Y observó a la forma viviente, la Cosa que se esparcía blandamente sobre el suelo, como si se tratara de un ser perezoso tumbado sin hacer nada, sin esperar hacer nada, sino sencillamente yaciendo allí… Blaine se acercó poco a poco, conservando sus lentos pasos, teniendo el convencimiento de su incapacidad física para no poder intentar nada acerca de aquella vida allí existente, mientras que los registros que le acompañaban iban tomando nota exacta de todo.
Aquello era rosa, de un excitante color de rosa, no de un tono desagradable como frecuentemente es el tal color, ni de una tonalidad deslavazada, ni un rosa anatómico, sino una bella tonalidad, la clase de color de rosa que se viste la niña de nuestra vecindad en la fiesta de séptimo aniversario de su nacimiento.
Aquello estaba mirándole — quizá no con ojos — pero le miraba. Se hallaba advertido de su presencia, y no parecía existir miedo alguno en aquella apreciación. Finalmente, Blaine se aproximó a unos seis pies de distancia, se detuvo y esperó. Era algo masivo, de doce pies de altura en su mitad aproximadamente y se expandía en un área de veinte o más pies de diámetro. Sobresalía por encima de la pequeñez de la máquina que era Blaine, sin que pareciera existir ninguna amenaza contra él, aunque tampoco mostraba amistad alguna. No era nada concreto todavía. Era sencillamente una gran protuberancia informe. «Aquello era lo peor», según pensó el propio Blaine. Era el momento en que podía tocarlo o destruirlo.
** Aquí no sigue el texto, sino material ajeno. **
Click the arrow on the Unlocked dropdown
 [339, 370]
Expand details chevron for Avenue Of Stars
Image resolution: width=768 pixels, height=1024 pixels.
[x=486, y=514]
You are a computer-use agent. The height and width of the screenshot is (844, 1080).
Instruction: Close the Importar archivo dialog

El movimiento que hizo entonces podía significar la pauta a seguir para toda su futura relación con aquella cosa con la que se estaba encarando. Permaneció perfectamente rígido, inmóvil y sin hacer nada. Los sensores tiraron de él hacia atrás mientras la cinta registradora continuaba funcionando suavemente. Y ya le resultaba difícil seguir esperando, porque el tiempo pasaba. Había poco que perder.
Y entonces sintió el vivo agitarse de su organismo, recogido por los impulsos electrónicos sofisticados de la máquina que por el momento era su propio cuerpo, el estremecimiento del ser que estaba esparcido sobre el suelo con aquel notable color de rosa, el flujo viviente de un pensamiento a medio formar, el principio de una comunicación, la ruptura del hielo, en fin. Blaine sintió la tensión del júbilo que estallaba en su interior. Era estúpido sentirse contento todavía, ya que no había certeza de indicación de poder telepático. No obstante, aquel flujo misterioso parecía tenerlo, era como una ligera connotación…
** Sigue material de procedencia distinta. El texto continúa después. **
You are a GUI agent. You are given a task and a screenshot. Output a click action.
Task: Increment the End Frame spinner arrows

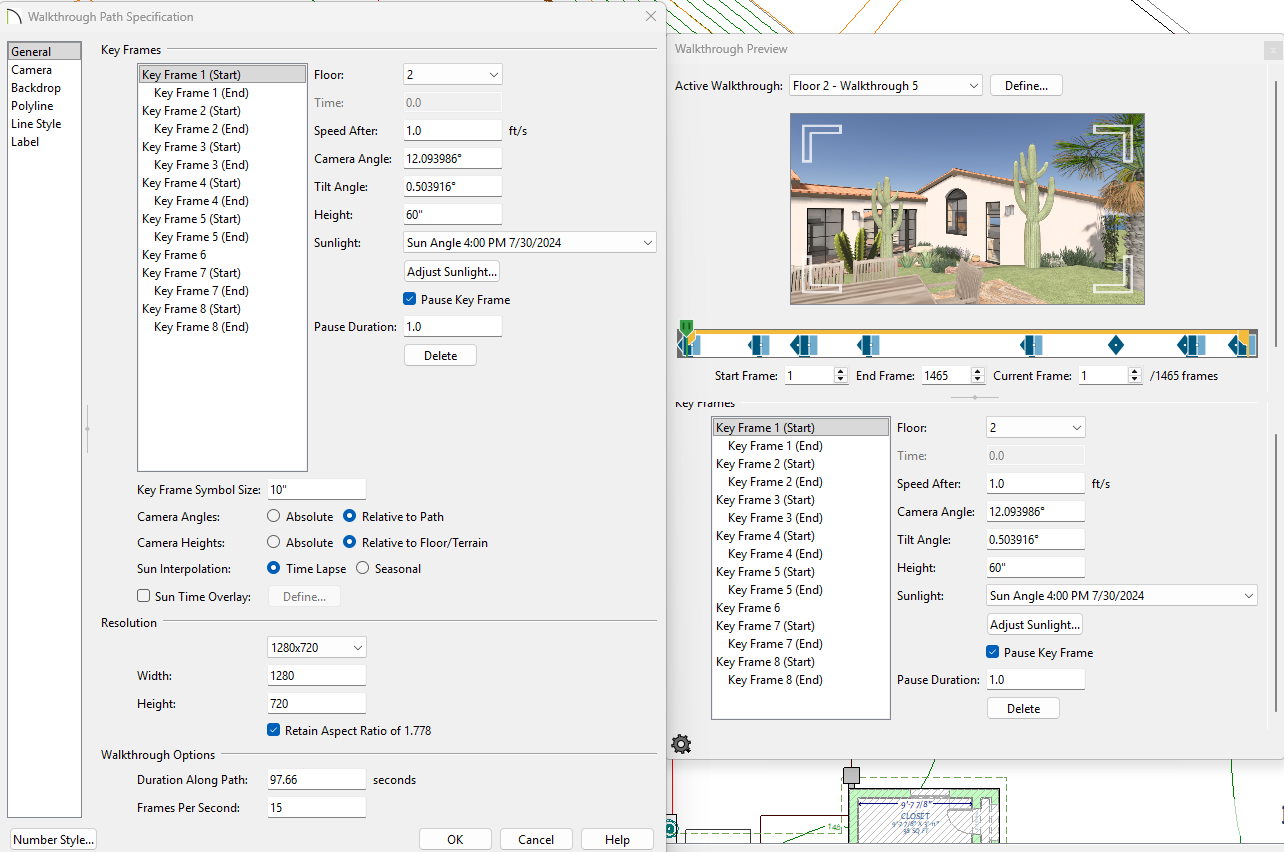[x=977, y=372]
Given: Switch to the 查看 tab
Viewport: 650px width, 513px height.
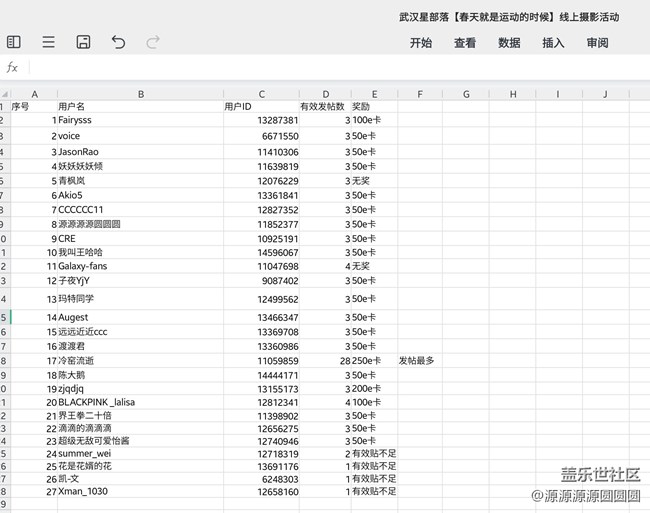Looking at the screenshot, I should pos(465,43).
—¡Insiste! — se dijo a sí mismo —. ¡Insiste!
—¡Permanece en ese instante!
—¡Sólo por treinta segundos más!
Aquel misterioso flujo le conmovió de nuevo, más alto y con más agudeza como si la criatura esparcida ante él hubiese aclarado su garganta antes de intentar un discurso.
Era difícil tomar contacto telepático con una criatura extraña, de otro mundo, algo más bien raro y poco frecuente. Y nada mejor que la vieja y clásica telepatía.
Y aquella criatura habló.
—¡Eh, amigo! Puedo intercambiar mi mente con la suya…
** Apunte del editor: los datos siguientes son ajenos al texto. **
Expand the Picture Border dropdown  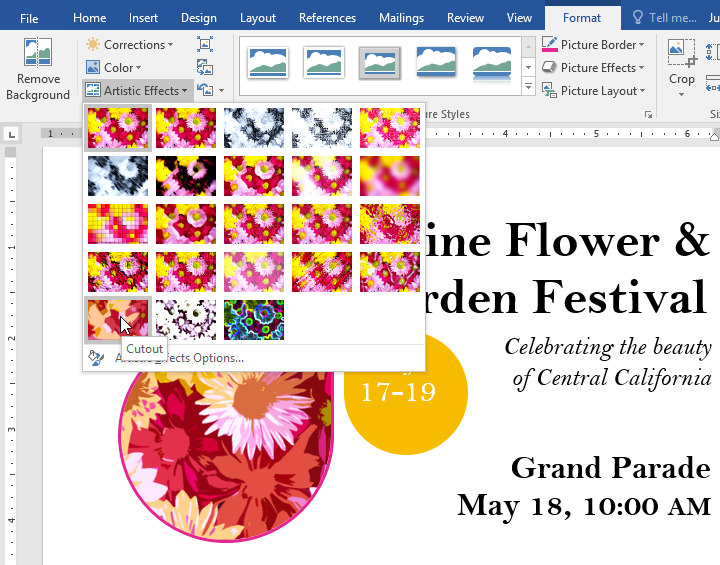pos(594,44)
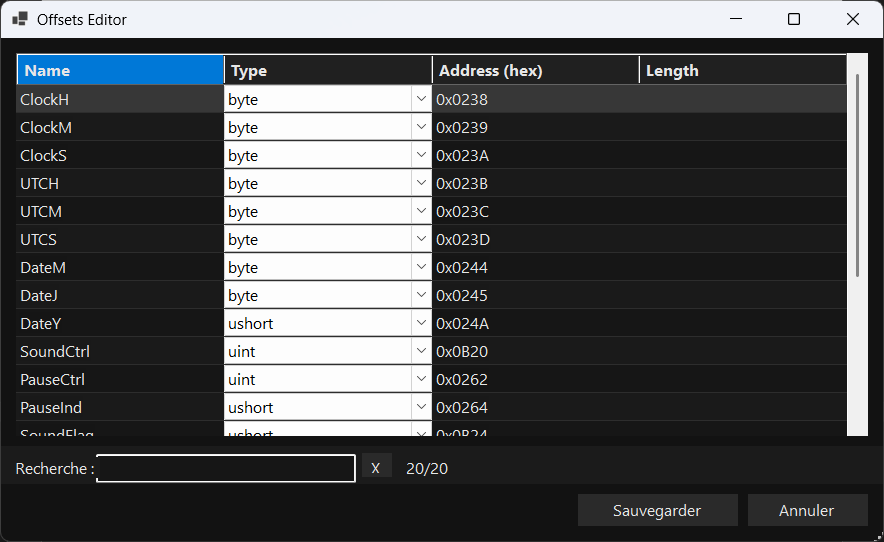
Task: Click the vertical scrollbar of the grid
Action: (857, 180)
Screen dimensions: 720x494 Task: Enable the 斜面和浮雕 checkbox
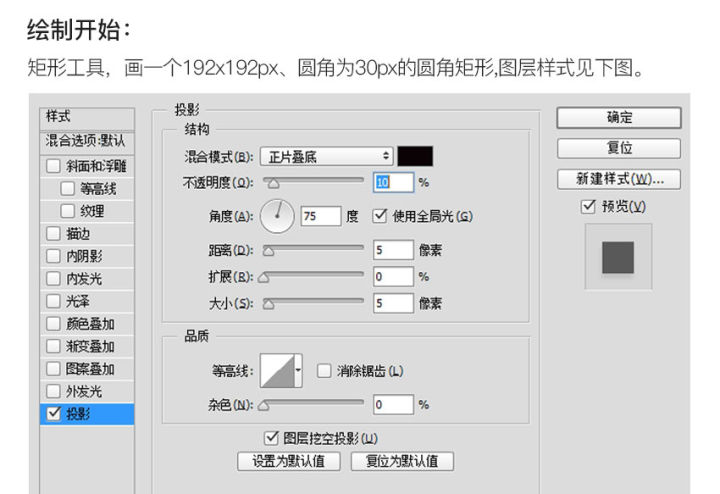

La mente de Blaine surgió aterrada, con un grito sin sonido audible, en una espantosa sorpresa, próxima al pánico. Por cuanto, sin aviso alguno, él era algo doble: él mismo y aquella otra criatura. Por un instante caótico, él vio lo que ella veía, sintió como la criatura había sentido y supo lo que aquello había sabido igualmente.
Y en aquel mismo instante, él era asimismo Sheperd Blaine, un explorador anzuelo, una mente proyectada hacia el extremo desde la Tierra, y muy lejos de su origen.
Y también, al propio instante, su tiempo terminó.
Se produjo una sensación de precipitarse con violencia, como si el espacio en sí mismo pudiese pasar tronando a una fantástica velocidad. Sheperd Blaine, protestando de aquello, fue lanzado a través de cinco mil años luz de distancia, a un lugar concreto del norte de Méjico.